Stored data entries
========================================

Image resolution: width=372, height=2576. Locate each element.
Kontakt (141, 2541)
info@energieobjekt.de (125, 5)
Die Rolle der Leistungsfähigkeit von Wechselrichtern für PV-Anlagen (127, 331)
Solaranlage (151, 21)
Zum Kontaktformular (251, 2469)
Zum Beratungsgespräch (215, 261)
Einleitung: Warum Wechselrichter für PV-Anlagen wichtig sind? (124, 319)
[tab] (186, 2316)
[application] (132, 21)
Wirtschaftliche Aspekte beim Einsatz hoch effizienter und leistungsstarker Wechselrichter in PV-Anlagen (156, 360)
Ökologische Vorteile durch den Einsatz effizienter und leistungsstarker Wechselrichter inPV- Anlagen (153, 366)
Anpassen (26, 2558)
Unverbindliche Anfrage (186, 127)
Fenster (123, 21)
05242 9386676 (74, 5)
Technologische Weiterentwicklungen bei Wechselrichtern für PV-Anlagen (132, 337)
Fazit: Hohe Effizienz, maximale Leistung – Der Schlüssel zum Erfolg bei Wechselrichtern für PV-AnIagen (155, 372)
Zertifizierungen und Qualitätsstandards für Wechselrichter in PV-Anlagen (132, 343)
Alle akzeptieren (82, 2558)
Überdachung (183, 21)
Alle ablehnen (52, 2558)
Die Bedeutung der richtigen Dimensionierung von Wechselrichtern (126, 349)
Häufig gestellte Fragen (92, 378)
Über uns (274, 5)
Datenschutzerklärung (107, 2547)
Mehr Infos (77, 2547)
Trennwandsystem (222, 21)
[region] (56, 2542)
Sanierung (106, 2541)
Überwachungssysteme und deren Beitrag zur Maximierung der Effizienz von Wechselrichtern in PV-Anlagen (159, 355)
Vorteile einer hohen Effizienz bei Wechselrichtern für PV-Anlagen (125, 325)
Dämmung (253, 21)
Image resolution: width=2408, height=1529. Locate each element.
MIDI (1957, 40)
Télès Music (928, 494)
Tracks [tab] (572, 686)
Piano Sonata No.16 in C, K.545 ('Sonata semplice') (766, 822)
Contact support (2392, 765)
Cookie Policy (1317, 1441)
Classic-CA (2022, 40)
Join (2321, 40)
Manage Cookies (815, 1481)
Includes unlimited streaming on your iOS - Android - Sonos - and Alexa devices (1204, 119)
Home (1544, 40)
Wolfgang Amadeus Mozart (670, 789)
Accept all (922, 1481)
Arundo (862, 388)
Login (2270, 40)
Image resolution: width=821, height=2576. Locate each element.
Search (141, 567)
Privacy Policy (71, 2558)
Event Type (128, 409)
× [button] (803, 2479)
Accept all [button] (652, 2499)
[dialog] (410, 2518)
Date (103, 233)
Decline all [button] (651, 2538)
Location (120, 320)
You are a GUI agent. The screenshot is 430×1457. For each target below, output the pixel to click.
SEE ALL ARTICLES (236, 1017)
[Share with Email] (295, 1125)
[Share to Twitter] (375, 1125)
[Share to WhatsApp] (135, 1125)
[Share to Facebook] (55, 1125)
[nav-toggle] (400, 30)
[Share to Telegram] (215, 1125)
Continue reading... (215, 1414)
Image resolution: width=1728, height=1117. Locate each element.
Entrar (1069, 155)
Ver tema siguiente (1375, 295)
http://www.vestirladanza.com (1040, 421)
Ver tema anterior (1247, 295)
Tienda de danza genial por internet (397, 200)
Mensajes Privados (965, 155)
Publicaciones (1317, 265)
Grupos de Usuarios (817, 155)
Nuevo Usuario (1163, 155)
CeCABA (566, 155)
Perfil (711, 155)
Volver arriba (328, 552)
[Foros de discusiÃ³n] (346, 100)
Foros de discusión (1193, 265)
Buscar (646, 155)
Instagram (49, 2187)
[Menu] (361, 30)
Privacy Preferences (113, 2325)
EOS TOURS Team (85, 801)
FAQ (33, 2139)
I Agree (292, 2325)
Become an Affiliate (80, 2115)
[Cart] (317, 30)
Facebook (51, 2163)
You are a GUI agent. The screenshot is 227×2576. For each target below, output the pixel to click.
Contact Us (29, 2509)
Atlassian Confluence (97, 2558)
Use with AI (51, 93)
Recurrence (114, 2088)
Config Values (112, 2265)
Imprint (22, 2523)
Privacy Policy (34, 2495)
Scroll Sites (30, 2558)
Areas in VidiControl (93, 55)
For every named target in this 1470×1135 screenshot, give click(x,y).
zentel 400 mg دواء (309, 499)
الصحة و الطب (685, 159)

========================================

(Task instructions) A verbatim copy of all the records is to be produced.

(Answer area)
Image resolution: width=372, height=2576. Locate each element.
Kontakt (141, 2541)
info@energieobjekt.de (125, 5)
Die Rolle der Leistungsfähigkeit von Wechselrichtern für PV-Anlagen (127, 331)
Solaranlage (151, 21)
Zum Kontaktformular (251, 2469)
Zum Beratungsgespräch (215, 261)
Einleitung: Warum Wechselrichter für PV-Anlagen wichtig sind? (124, 319)
[tab] (186, 2316)
[application] (132, 21)
Wirtschaftliche Aspekte beim Einsatz hoch effizienter und leistungsstarker Wechselrichter in PV-Anlagen (156, 360)
Ökologische Vorteile durch den Einsatz effizienter und leistungsstarker Wechselrichter inPV- Anlagen (153, 366)
Anpassen (26, 2558)
Unverbindliche Anfrage (186, 127)
Fenster (123, 21)
05242 9386676 (74, 5)
Technologische Weiterentwicklungen bei Wechselrichtern für PV-Anlagen (132, 337)
Fazit: Hohe Effizienz, maximale Leistung – Der Schlüssel zum Erfolg bei Wechselrichtern für PV-AnIagen (155, 372)
Zertifizierungen und Qualitätsstandards für Wechselrichter in PV-Anlagen (132, 343)
Alle akzeptieren (82, 2558)
Überdachung (183, 21)
Alle ablehnen (52, 2558)
Die Bedeutung der richtigen Dimensionierung von Wechselrichtern (126, 349)
Häufig gestellte Fragen (92, 378)
Über uns (274, 5)
Datenschutzerklärung (107, 2547)
Mehr Infos (77, 2547)
Trennwandsystem (222, 21)
[region] (56, 2542)
Sanierung (106, 2541)
Überwachungssysteme und deren Beitrag zur Maximierung der Effizienz von Wechselrichtern in PV-Anlagen (159, 355)
Vorteile einer hohen Effizienz bei Wechselrichtern für PV-Anlagen (125, 325)
Dämmung (253, 21)
Image resolution: width=2408, height=1529. Locate each element.
MIDI (1957, 40)
Télès Music (928, 494)
Tracks [tab] (572, 686)
Piano Sonata No.16 in C, K.545 ('Sonata semplice') (766, 822)
Contact support (2392, 765)
Cookie Policy (1317, 1441)
Classic-CA (2022, 40)
Join (2321, 40)
Manage Cookies (815, 1481)
Includes unlimited streaming on your iOS - Android - Sonos - and Alexa devices (1204, 119)
Home (1544, 40)
Wolfgang Amadeus Mozart (670, 789)
Accept all (922, 1481)
Arundo (862, 388)
Login (2270, 40)
Image resolution: width=821, height=2576. Locate each element.
Search (141, 567)
Privacy Policy (71, 2558)
Event Type (128, 409)
× [button] (803, 2479)
Accept all [button] (652, 2499)
[dialog] (410, 2518)
Date (103, 233)
Decline all [button] (651, 2538)
Location (120, 320)
You are a GUI agent. The screenshot is 430×1457. For each target below, output the pixel to click.
SEE ALL ARTICLES (236, 1017)
[Share with Email] (295, 1125)
[Share to Twitter] (375, 1125)
[Share to WhatsApp] (135, 1125)
[Share to Facebook] (55, 1125)
[nav-toggle] (400, 30)
[Share to Telegram] (215, 1125)
Continue reading... (215, 1414)
Image resolution: width=1728, height=1117. Locate each element.
Entrar (1069, 155)
Ver tema siguiente (1375, 295)
http://www.vestirladanza.com (1040, 421)
Ver tema anterior (1247, 295)
Tienda de danza genial por internet (397, 200)
Mensajes Privados (965, 155)
Publicaciones (1317, 265)
Grupos de Usuarios (817, 155)
Nuevo Usuario (1163, 155)
CeCABA (566, 155)
Perfil (711, 155)
Volver arriba (328, 552)
[Foros de discusiÃ³n] (346, 100)
Foros de discusión (1193, 265)
Buscar (646, 155)
Instagram (49, 2187)
[Menu] (361, 30)
Privacy Preferences (113, 2325)
EOS TOURS Team (85, 801)
FAQ (33, 2139)
I Agree (292, 2325)
Become an Affiliate (80, 2115)
[Cart] (317, 30)
Facebook (51, 2163)
You are a GUI agent. The screenshot is 227×2576. For each target below, output the pixel to click.
Contact Us (29, 2509)
Atlassian Confluence (97, 2558)
Use with AI (51, 93)
Recurrence (114, 2088)
Config Values (112, 2265)
Imprint (22, 2523)
Privacy Policy (34, 2495)
Scroll Sites (30, 2558)
Areas in VidiControl (93, 55)
For every named target in this 1470×1135 screenshot, give click(x,y).
zentel 400 mg دواء (309, 499)
الصحة و الطب (685, 159)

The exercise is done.